Liverpool deny offering manager's job to Roberto Martinez
Roberto Martinez is set for further talks with Liverpool next week, despite claims from Wigan Athletic chairman Dave Whelan that he has already been offered the job.
Liverpool insiders insisted the offer to succeed Kenny Dalglish had not been formally made to the Wigan manager after talks between Martinez and owner John Henry took place in Miami on Thursday.
The 38-year-old Spaniard had interrupted his family holiday in Barbados to meet with Henry and the pair were pictured walking together. Whelan, who has insisted all along his manager will leave with his blessing, however, appears to have jumped the gun when he publicly declared the vacancy had been directly offered to the Martinez.
"He had a very constructive meeting," said Whelan. "They made an offer and he has agreed to consider it.
"I am still not convinced it is a foregone conclusion, because they put their points on the table and Roberto put his. He listened to their points, but I think they also listened to his and I think they are coming to terms with the way English football is run.
"Roberto wants control over football matters and that includes transfers, and if they agree to that, then I can see him becoming the Liverpool manager. If they agree to let Roberto take responsibility for the transfers then I think he will go there and I can see that Liverpool have set their sights on him.
"I think what he has said is, 'thank you for your offer but I only work under the following rules: I have to have complete control of football. That's normally the way in England, that's how we all work'.
"I think they're considering his request and Roberto's considering their offer and they're going to talk again on Tuesday. Hopefully he stays with us but wherever he goes, he's 100 per cent dedicated to that football club. I don't think they realise how hard he works. he is so dedicated to the game of football.
"He is aware that I have said to him I would love to keep him but I need a decision by Wednesday or Thursday and if I have to, I will appoint someone for Wigan Athletic to replace him."
Whelan's suggestion infers Liverpool are still contemplating bringing in a director of football, who would effectively have more power than the manager. This would follow the model they put in place when Dalglish was in charge, where the influential role of director of football was given to Damien Comolli. The Frenchman was the first major figure to leave the Anfield hierarchy when the Fenway Group began their cull in April, as they sought to arrest the club's continued Premier League slide.

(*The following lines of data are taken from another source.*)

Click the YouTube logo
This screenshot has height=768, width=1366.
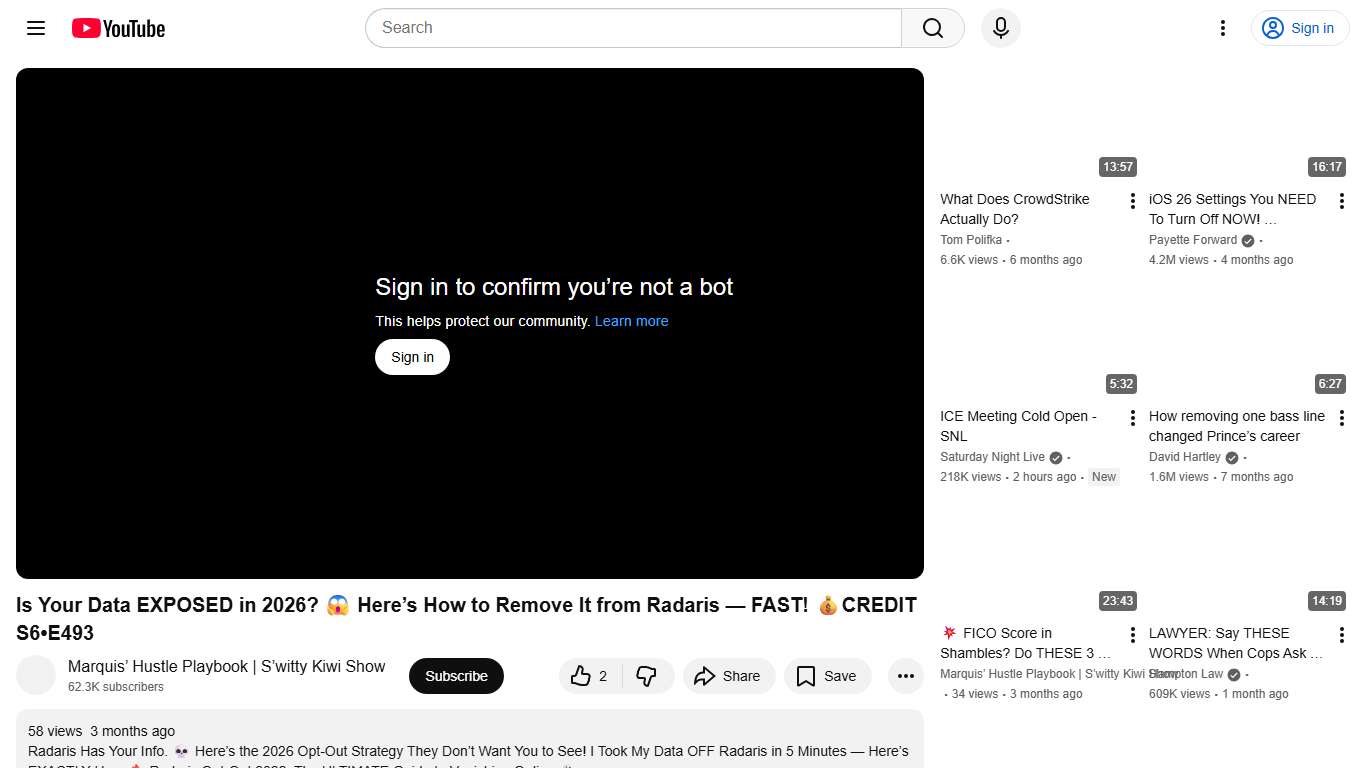click(x=117, y=28)
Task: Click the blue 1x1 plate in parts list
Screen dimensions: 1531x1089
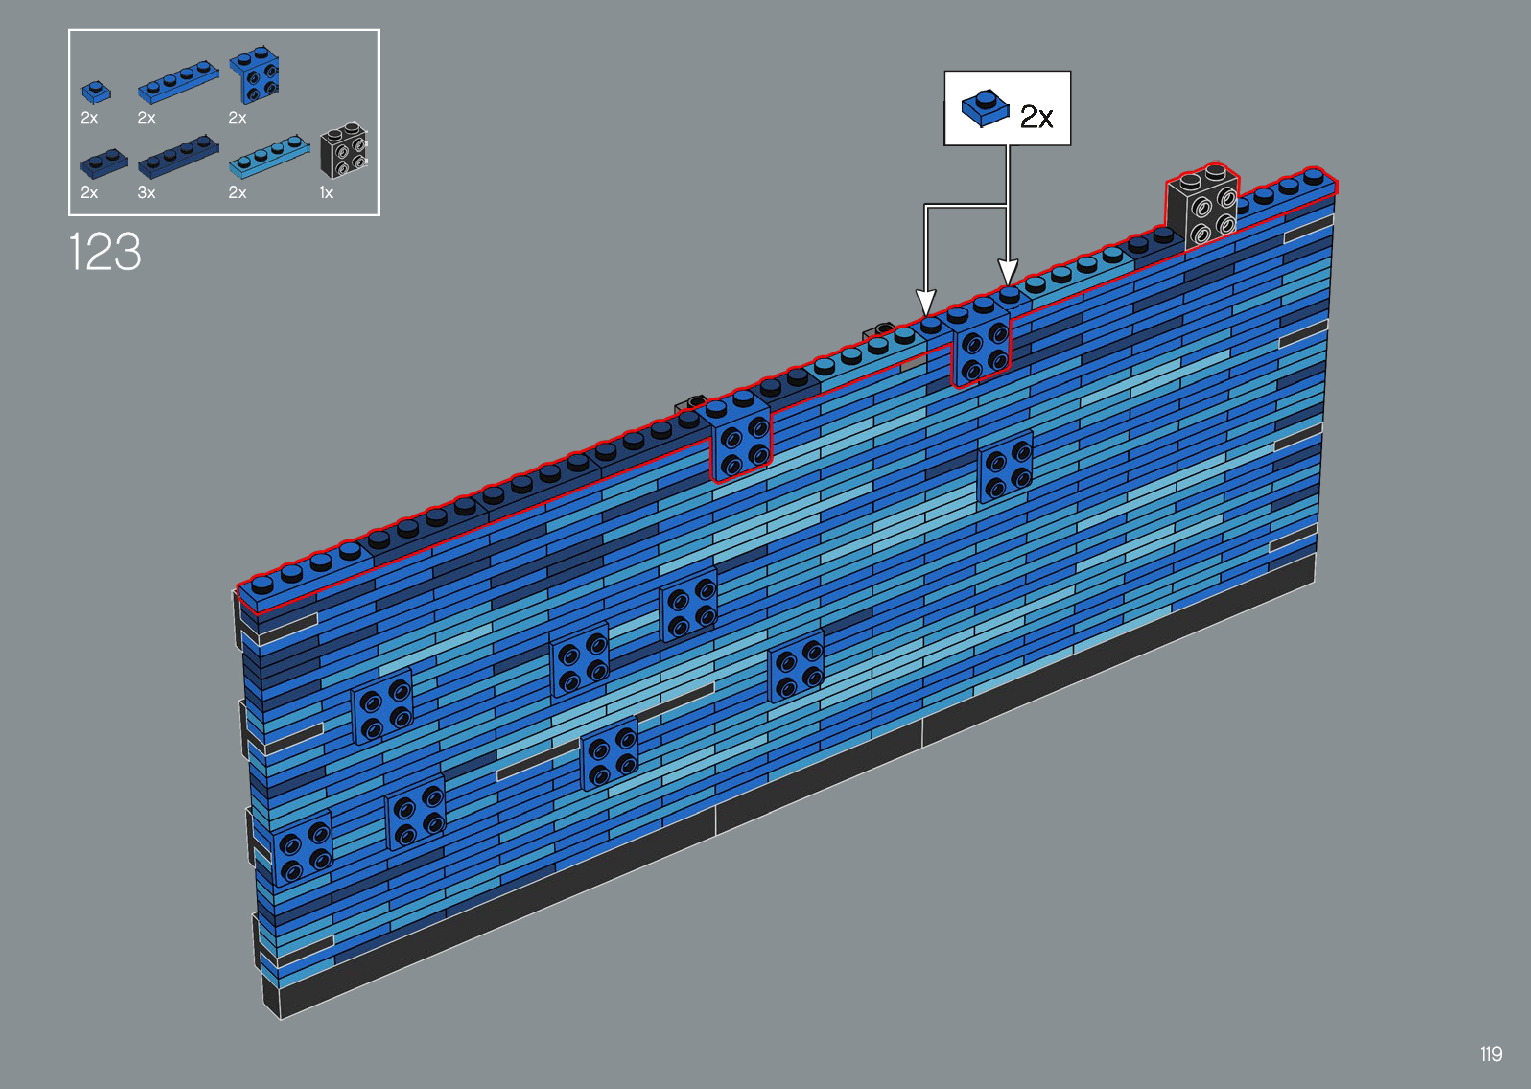Action: (x=95, y=92)
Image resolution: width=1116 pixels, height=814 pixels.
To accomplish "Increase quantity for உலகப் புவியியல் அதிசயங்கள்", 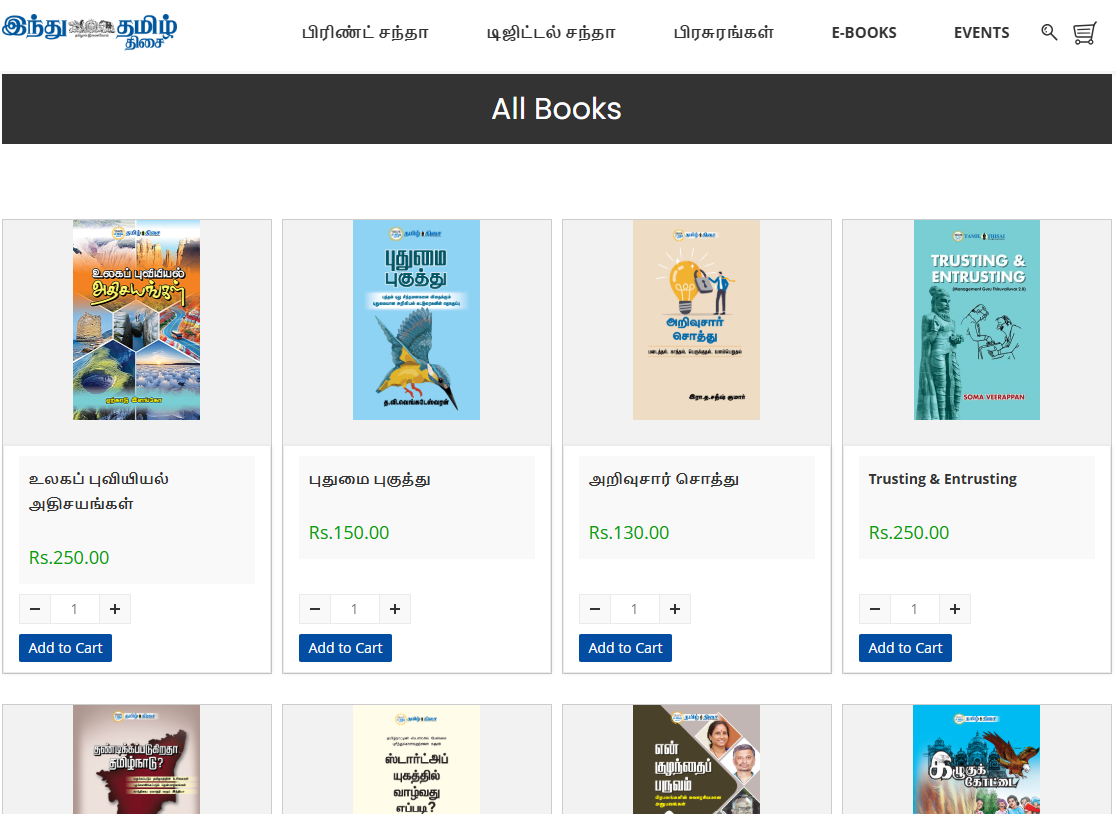I will [x=115, y=609].
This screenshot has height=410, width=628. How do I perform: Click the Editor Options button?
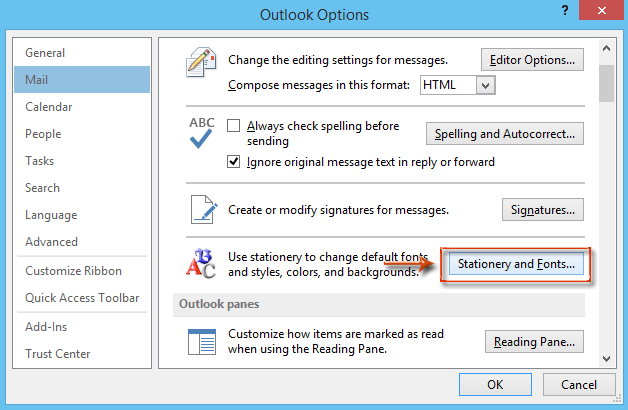coord(532,60)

Dalglish followed and there has since been a power vacuum at the club, with a list of around 10 names said to have been floated as potential successors to take over as manager.
Liverpool's captain Steven Gerrard last night said he would welcome Martinez if he does get the job at Anfield. "I am aware that Roberto Martinez has been speaking to the club," he said. "Everything I've heard about the guy has been good and positive. We'll have to wait and see what the club decide to do. If he is the manager he's certainly got my support."
The Liverpool striker Luis Suarez has reopened the racism row which dogged his season by describing his eight-match ban as strange and insisting his "conscience is clear".
"The suspension, I suppose, you could call strange and unbelievable," he said. "There was not a single convincing proof that I had done any of the things they accused me of doing. I accepted it without saying anything, obviously because they could have made [the suspension] longer and it would have just made the whole thing continue, but my conscience is completely calm, and so is that of the club."